Le Pr Serge Uzan, doyen de la faculté Pierre et Marie Curie et créateur du DIU, va plus loin. « La contraception, la prévention et le dépistage ne relèvent pas en première intention des spécialistes. Les soins de premier recours doivent reposer sur les généralistes, qui peuvent couvrir toute la population ». Le gynécologue-obstétricien n’a pas de mots trop chaleureux pour saluer leur travail. « Les jeunes étudiants sont très motivés et ont le sens de leurs responsabilités : ils connaissent aussi leurs limites et savent passer la main ».

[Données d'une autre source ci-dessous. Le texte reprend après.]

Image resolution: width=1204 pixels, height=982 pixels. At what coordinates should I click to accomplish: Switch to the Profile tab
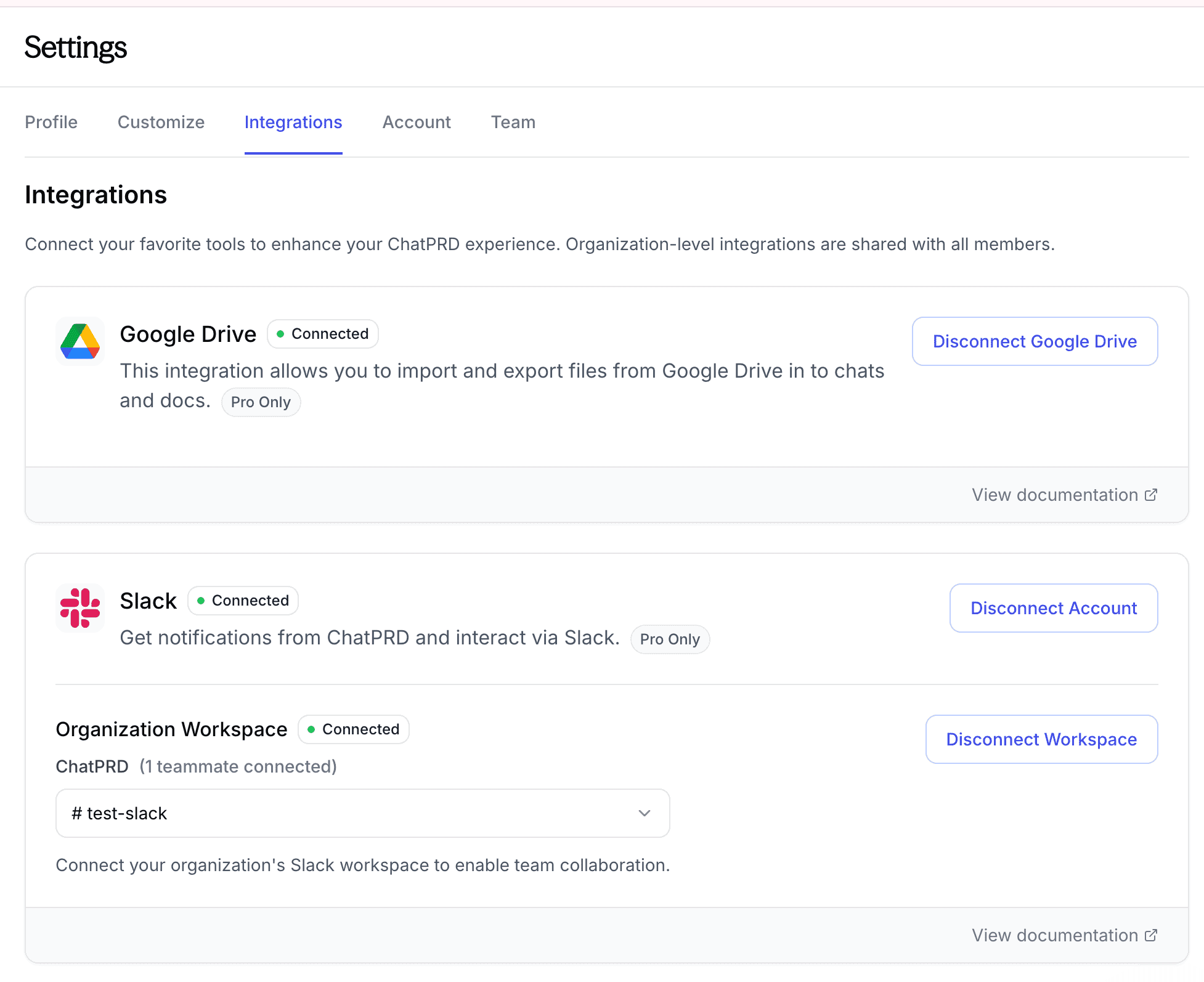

« L’amphithéâtre est plein. Depuis que je suis en charge de l’enseignement en 2006, il y a de plus en plus de monde », corrobore Nathalie Chabbert-buffet, professeur d’endocrinologie à Tenon. Près de 6 000 généralistes, des femmes surtout, ont suivi le DIU de Paris VI depuis dix ans.
Accès aux soins et déremboursement
La formation des soignants n’explique pas, à elle seule, les faillites de la contraception. Pour justifier l’hégémonie des prescriptions de pilule sur les autres moyens de contraception, les médecins avancent d’autres facteurs, d’abord scientifiques. « Le patch et l’anneau présentent les mêmes risques thromboemboliques et contre-indications que les pilules. L’implant n’est pas forcément bien toléré, notamment chez les patientes qui ne peuvent pas avoir de progestatif », précise le Dr Brigitte Letombe. Quant au dispositif intra-utérin, « la pause reste délicate, surtout chez les jeunes filles, le multipartenariat est un problème ». « On ne devrait pas systématiquement taper sur la pilule : ce n’est pas étonnant que les femmes s’en détournent. Mais on n’a pas trouvé d’alternative miracle » prévient le Dr Magnier.
Les professionnels appellent tous à la mise en place d’une éducation à la sexualité et à la vie affective à l’école, afin de changer l’imaginaire qui entoure la contraception. Reste enfin le récurrent obstacle financier, qui pèse lourdement sur l’accès aux soins. « Je ne peux pas prescrire de patch ni d’anneau : je suis obligée, à 90 %, de conseiller des moyens remboursés », résume le Dr Céline Fleury. À ce titre, l’annonce du déremboursement des pilules de 3e génération a soulevé un vent de protestation au sein de toute la profession (voir encadré).